Saúde pública - Rita de Cássia alerta, porém, que a doença deveria ser considerada de importância econômica e de saúde pública, pelo risco de infecção cruzada, ou seja, a possibilidade de o vírus da papilomatose ser transmitido a outras espécies. "Nossos estudos, no Brasil, ainda não são conclusivos quanto ao risco ao ser humano. Mas na Grã-Bretanha há estudos comprovados, em que funcionários de abatedouros foram contaminados. Quanto a outras espécies, há comprovação de que o papiloma bovino tipo 1 contamina eqüinos e provoca a sarcóide eqüina, que causa a perda do animal."

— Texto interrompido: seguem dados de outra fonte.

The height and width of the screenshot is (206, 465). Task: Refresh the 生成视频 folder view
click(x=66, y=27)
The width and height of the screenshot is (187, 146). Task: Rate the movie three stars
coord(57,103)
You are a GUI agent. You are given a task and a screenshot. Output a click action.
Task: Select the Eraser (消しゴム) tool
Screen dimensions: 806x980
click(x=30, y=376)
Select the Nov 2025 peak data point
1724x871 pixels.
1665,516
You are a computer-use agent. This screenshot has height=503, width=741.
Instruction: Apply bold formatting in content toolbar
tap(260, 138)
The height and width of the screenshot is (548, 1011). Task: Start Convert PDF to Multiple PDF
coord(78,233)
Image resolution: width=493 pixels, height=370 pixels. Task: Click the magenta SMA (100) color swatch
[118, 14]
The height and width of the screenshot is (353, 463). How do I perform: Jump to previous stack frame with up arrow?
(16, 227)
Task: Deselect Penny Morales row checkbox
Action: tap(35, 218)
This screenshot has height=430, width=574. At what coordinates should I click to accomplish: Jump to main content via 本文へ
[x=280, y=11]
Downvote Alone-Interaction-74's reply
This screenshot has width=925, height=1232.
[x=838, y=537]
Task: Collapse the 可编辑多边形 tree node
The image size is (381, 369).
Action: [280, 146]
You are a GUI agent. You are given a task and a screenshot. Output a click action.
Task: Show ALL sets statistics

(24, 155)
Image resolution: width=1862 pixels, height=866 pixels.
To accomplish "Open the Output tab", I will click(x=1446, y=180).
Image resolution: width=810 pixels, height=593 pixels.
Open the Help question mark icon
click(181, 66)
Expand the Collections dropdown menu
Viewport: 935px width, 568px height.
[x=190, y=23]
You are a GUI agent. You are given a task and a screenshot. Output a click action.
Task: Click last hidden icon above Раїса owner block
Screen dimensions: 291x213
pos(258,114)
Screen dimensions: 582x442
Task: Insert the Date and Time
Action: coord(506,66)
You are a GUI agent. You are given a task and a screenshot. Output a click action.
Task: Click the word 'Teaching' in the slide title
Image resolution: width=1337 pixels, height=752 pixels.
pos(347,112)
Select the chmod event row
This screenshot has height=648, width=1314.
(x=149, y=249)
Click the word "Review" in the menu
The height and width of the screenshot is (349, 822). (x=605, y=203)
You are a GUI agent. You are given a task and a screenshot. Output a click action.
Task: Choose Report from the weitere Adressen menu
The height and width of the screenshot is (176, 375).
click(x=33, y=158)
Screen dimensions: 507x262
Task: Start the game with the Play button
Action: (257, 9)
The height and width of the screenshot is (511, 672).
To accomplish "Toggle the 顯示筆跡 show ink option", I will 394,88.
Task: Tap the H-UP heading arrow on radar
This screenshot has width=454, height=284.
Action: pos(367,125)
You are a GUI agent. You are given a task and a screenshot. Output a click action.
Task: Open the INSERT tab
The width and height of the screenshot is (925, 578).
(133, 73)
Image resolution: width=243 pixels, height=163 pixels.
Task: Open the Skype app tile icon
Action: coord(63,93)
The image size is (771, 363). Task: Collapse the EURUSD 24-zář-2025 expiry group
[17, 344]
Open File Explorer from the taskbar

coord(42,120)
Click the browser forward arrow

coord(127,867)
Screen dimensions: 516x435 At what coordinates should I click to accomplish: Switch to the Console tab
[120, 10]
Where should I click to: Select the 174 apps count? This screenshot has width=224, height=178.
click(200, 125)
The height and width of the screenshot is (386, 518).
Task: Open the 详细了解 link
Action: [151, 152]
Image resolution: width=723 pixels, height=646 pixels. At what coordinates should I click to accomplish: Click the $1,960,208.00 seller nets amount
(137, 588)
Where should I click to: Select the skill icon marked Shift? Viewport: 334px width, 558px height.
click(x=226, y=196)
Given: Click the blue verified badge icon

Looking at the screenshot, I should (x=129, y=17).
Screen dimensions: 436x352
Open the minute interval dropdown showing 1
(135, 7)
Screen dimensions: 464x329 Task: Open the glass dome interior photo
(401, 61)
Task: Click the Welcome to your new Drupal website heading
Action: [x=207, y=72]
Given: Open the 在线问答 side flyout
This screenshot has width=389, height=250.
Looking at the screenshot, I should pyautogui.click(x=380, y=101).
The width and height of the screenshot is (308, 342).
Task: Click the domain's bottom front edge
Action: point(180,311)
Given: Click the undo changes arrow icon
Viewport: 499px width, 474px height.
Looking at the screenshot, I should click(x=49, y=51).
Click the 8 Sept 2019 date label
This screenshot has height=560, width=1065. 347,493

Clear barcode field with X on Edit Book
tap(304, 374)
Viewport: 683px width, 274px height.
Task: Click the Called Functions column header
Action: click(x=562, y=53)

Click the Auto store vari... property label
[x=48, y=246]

Quanto às perdas econômicas no rebanho, é comprovado, segundo Rita de Cássia, que, instalada no animal, a infecção por papilomavírus se transforma, em conseqüência da baixa no sistema imunológico, na "porta de entrada" para outros tipos de infecções virais, como a leucose e a rinotraqueíte bovina, doenças nem sempre relacionadas à presença do papilomavírus. "Além disso, o consumo da samambaia-das-taperas pelo gado provoca neoplasias (câncer) nos sistemas urinário e digestivo dos animais, quando infectados pelo papilomavírus", diz Rita de Cássia. "Os papilomas provocam, também, perdas no couro do animal e interferem no rendimento das vacas leiteiras."

Vírus no organismo - Outras conclusões sobre a doença foram divulgadas este ano, por intermédio da tese de doutorado do veterinário Dr.Claudemir de Carvalho, da Universidade de Taubaté e também participante do grupo do Butantã. Carvalho chegou à conclusão de que as maneiras de transmissão do papilomavírus não se limitam apenas ao contato direto de animal para animal ou para algum objeto infectado, como se acredita. "Além da pele de bovinos, os vírus do papiloma foram detectados em espermatozóides, colostro, urina, placenta, líquido amniótico e sangue", diz Carvalho. "É possível, até, a transmissão vertical, ou seja, da vaca para o feto." Risco maior ainda de disseminação está no sêmen. "Neste caso, elevamos à progressão geométrica a capacidade de transmissão", diz Rita. Sob este aspecto, a pesquisadora alerta as centrais de inseminação, que podem estar usando sêmen contaminado sem saber e estar espalhando a doença.

Diante da gravidade do problema, Rita de Cássia insiste que deveria haver um acompanhamento mais efetivo da doença por parte do governo. "O Ministério da Agricultura deveria começar com a obrigatoriedade de notificação", sugere Rita de Cássia, acrescentando que testes podem ser disponibilizados a curto prazo, para serem feitos no campo. "Esses testes não se limitam apenas ao teste visual, mas também ao laboratorial, que detecta o vírus no animal, mesmo que ele não apresente papilomas", diz. "Como é inviável fazer testes em todo o rebanho, porém, sugerimos que pelo menos os reprodutores de centrais de inseminação sejam analisados, dado o potencial de transmissão do vírus pelo sêmen", completa. Outra medida importante seria a aplicação de uma vacina preventiva realmente eficaz, que, entretanto, ainda não existe no mercado. "Ela está sendo pesquisada pelo nosso grupo e será polivalente, ou seja, poderá imunizar os animais contra todos os tipos de papilomavírus, mas ainda está em estudo", explica Rita de Cássia.